That might come in handy if electricity and other forms of refrigeration become scarce.

The second link and excerpt describe an explicit proposal from the University of Michigan about "reverse innovation" in transportation.  Follow over the jump for it.

Shifting innovation in reverse could solve urban transit issues.
ANN ARBOR—When it comes to urban transit, both emerging and mature markets have some things in common—diminishing public resources, infrastructure constraints and air quality concerns.

And thanks to offshoring, many emerging markets have modern technical, manufacturing and cost-cutting know-how. That's why University of Michigan entrepreneurship professor Peter Adriaens thinks urban transit solutions for the West will come from the developing world, as part of a growing trend of reverse innovation.

"Global companies are outsourcing low-cost innovation to their suppliers in emerging countries and having them come up with designs that are cheap, simple, effective, and designed for the local market," said Adriaens, with the Ross School of Business. "But now we're starting to see some of those re-made for developed markets. There's a huge opportunity for this reverse innovation to develop new mobility systems."
Traditional innovation follows this usual pattern—a new product or service is created and sold for a high price to early adopters. These risk-takers are willing to experiment before all the bells and whistles are perfected. But to appeal to the mass market, the new product or service has to become affordable, proven and easy to use.

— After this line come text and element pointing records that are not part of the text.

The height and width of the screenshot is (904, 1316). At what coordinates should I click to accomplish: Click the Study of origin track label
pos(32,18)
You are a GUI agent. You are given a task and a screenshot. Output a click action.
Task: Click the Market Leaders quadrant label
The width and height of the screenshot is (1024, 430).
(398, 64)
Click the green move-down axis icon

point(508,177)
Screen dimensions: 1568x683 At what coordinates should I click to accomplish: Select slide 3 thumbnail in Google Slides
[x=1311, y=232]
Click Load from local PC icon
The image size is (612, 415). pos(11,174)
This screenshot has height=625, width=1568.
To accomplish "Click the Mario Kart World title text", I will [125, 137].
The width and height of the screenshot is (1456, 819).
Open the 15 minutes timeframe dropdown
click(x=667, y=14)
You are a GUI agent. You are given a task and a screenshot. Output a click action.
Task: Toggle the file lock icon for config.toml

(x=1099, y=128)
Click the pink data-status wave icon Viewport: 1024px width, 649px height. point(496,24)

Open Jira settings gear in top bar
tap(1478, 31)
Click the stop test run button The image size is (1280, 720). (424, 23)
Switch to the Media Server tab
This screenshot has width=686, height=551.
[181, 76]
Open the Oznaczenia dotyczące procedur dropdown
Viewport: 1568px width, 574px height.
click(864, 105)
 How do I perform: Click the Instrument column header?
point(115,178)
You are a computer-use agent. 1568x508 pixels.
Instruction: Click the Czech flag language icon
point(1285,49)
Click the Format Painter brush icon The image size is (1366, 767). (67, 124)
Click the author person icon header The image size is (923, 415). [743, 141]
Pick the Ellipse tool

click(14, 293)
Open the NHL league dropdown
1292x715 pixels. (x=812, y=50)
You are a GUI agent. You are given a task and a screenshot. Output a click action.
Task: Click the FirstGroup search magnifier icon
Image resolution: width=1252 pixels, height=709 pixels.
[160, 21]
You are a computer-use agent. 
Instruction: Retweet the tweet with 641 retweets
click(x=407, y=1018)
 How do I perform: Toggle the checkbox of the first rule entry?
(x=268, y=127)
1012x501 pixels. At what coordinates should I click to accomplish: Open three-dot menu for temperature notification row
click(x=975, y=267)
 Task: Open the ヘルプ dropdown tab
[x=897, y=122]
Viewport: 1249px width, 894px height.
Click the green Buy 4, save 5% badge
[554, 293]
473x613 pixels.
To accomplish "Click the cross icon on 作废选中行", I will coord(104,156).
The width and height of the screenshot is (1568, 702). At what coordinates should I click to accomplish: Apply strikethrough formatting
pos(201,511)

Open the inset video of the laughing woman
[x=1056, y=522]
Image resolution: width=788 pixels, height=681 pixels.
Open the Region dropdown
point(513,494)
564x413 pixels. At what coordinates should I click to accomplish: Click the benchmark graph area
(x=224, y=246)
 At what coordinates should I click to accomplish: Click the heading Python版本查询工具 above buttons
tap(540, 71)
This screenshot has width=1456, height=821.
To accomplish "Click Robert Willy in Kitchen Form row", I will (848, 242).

Reverse innovation starts at the other end—with a solution that is already cheap, works for low-income, mass-market consumers, and is simple and versatile.

"So many companies can't get across that chasm," Adriaens said. "Reverse innovation eliminates the chasm. You start with something simple that works and add features and design iterations into it for developed markets. You walk the adoption curve in the other direction. They innovate systems and designs that are cheap, simple, diverse, and meant for the home country, but they can be repurposed and scaled up for the West."
For new mobility, companies and cities in developed countries should look at how entrepreneurs in emerging markets work around the lack of infrastructure, congested roads, lack of subsidies, and the varying types of mobile devices people use.

"Budgets are being pushed to the maximum here in the West, and without subsidies the scale of adoption for most new mobility ideas or mass transit isn't going to happen. It won't cross the chasm," Adriaens said. "That's why more and more global corporations are looking to entrepreneurs in developing economies to see what kind of product or service could or would work here."

From energy solutions to health care, the idea of reverse innovation is getting more attention in the corporate world and is likely to become a standard practice.
The next time Greer talks about the front lines of progress moving in reverse, I will tell him about this paper.  That will confirm what he already suspects, which means these links also tie into A conversation with The Archdruid about predictions.  I'm sure he'll be even more insufferable after that.